President Biden had hoped to preside over a moment of reconciliation after the turmoil of the Trump years. But the fever of polarizing politics has not broken ahead of Tuesday’s midterm elections.

Oh, “the fever of polarizing politics” didn’t break, you say? Could that have anything to do with Joe Biden, who has now been president for two years? Apparently not:

And so these are frustrating, even perplexing times for Mr. Biden, who according to confidants had expected the fever of polarizing politics to have broken by now and was surprised that it had not. The presidency he envisioned, one where he presided over a moment of reconciliation, is not the presidency he has gotten. He thought that if he could simply govern well, everything would work out, which in hindsight strikes some around him as shockingly naïve if somewhat endearing.

He had “expected the fever of polarizing politics to have broken by now.” “The presidency he envisioned, one where he presided over a moment of reconciliation, is not the presidency he has gotten.” “He thought that if he could simply govern well, everything would work out.”

The assumptions here are astonishing and infuriating. The first assumption is that Joe Biden has had nothing to do with our “polarizing politics.” This is false. The second assumption is that Joe Biden could preside “over a moment of reconciliation” while advancing a destructive partisan agenda, while ignoring the issues voters care about, and while accusing the other party of being “semi-fascist.” That is impossible. The third assumption is that Joe Biden has “governed well.” He has not.

Given how fervently Americans disagree with one another at present, it was always unlikely that the mere election of Joe Biden would lead to a period of national unity. But Biden’s behavior — yes, his behavior, not other people’s — has rendered the idea risible. We are talking here about a president who has repeatedly downplayed, rejected, and ignored the biggest issues facing the United States — inflation, crime, and energy — while mawkishly claiming to have a unique insight into voters’ concerns. We are talking here about a president whose first major act was to sign a partisan bill that pushed inflation to record levels, and whose most recent major act was to sign a partisan bill that cynically pretended to address the considerable damage caused by the first. We are talking here about a president whose mismanagement of the withdrawal from Afghanistan will be taught for decades to come as the perfect example of what not to do in foreign affairs. We are talking here about a president who has cast modest and popular reforms to state election-law as “Jim Crow,” “Jim Crow 2.0,” and “Jim Eagle”; who has talked about pro-lifers as if they were the enemies of democracy; and who simply cannot stop lying each and every time he opens his mouth.

As for this?:

“In the old days, when I was a United States senator, we’d argue like hell with one another, disagree fundamentally, and go down to the Senate dining room and have lunch together,” Mr. Biden reflected to an audience in San Diego last week. “Because we disagreed on the issues, but we agreed on the notion that the institutions matter.”
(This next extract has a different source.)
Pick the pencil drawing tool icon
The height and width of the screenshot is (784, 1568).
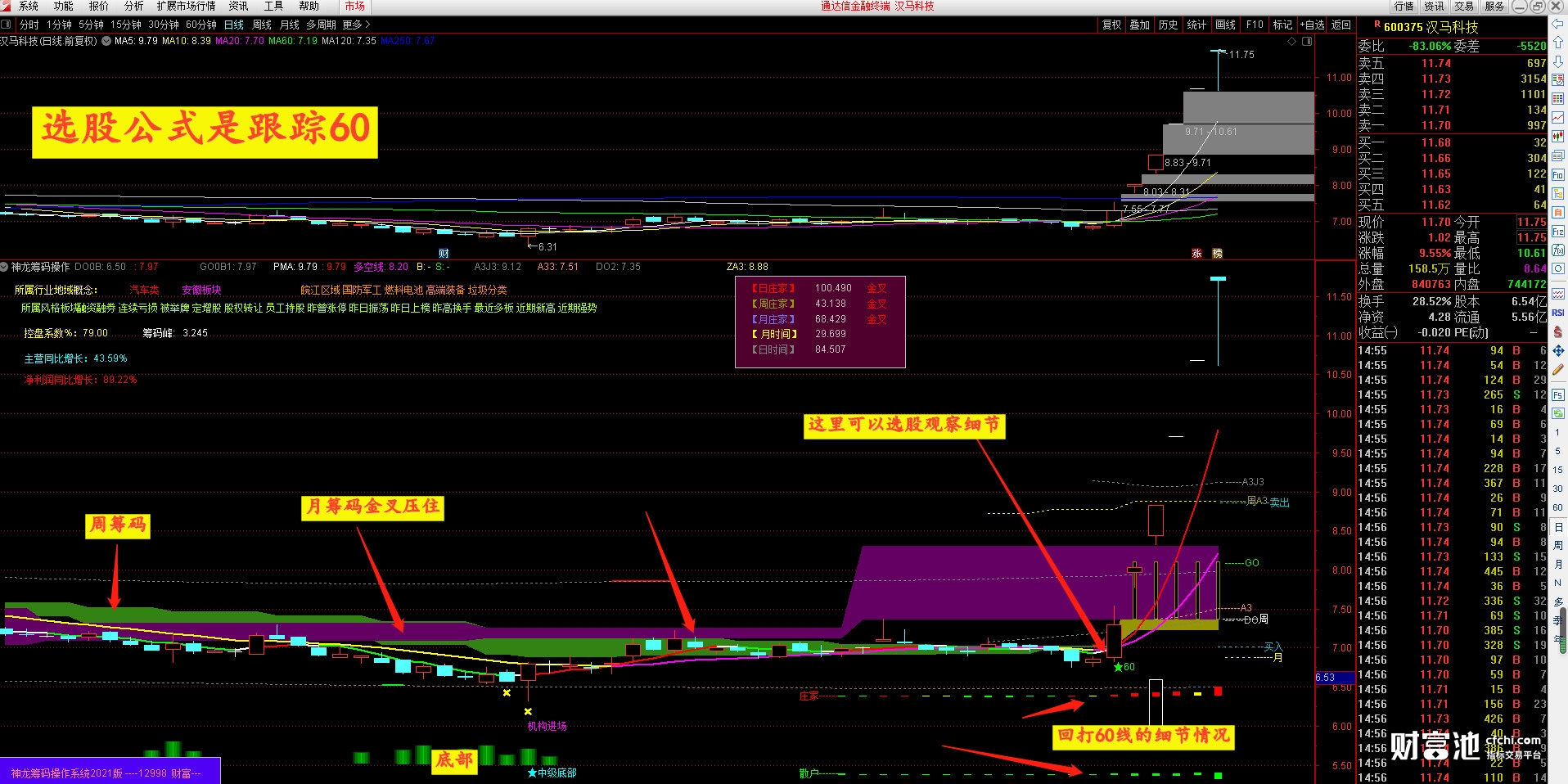pos(1558,370)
Is Biden out of his mind? These are the reflections of a guy who just tried to illegally spend a trillion dollars without Congress. They’re the reflections of a guy who was told by the Supreme Court that he was not allowed to issue another eviction moratorium without Congress, and who then did it anyway to buy some time. They’re the reflections of a guy who spent five decades defending the Senate filibuster, and then abandoned it the moment it got in the way of his agenda. They’re the reflections of a guy who could not bring himself to say, while running for president, that court-packing was a bad idea, and who has developed the alarming habit of engaging in knowingly illegal behavior and then blaming the courts and the public for having noticed. “We agreed on the notion that the institutions matter,” Biden says. Who is the “we,” exactly?

Biden’s world seems to be one in which he and his party are paragons of virtue, moderation, and calm, and in which everyone who disagrees with them — including the voters — are extreme bomb-throwers set on thwarting America’s inevitable return to harmony. Everything Biden does is terrific; it’s the nation that is in turmoil. Well, unfortunately for Biden, the nation gets a say, too.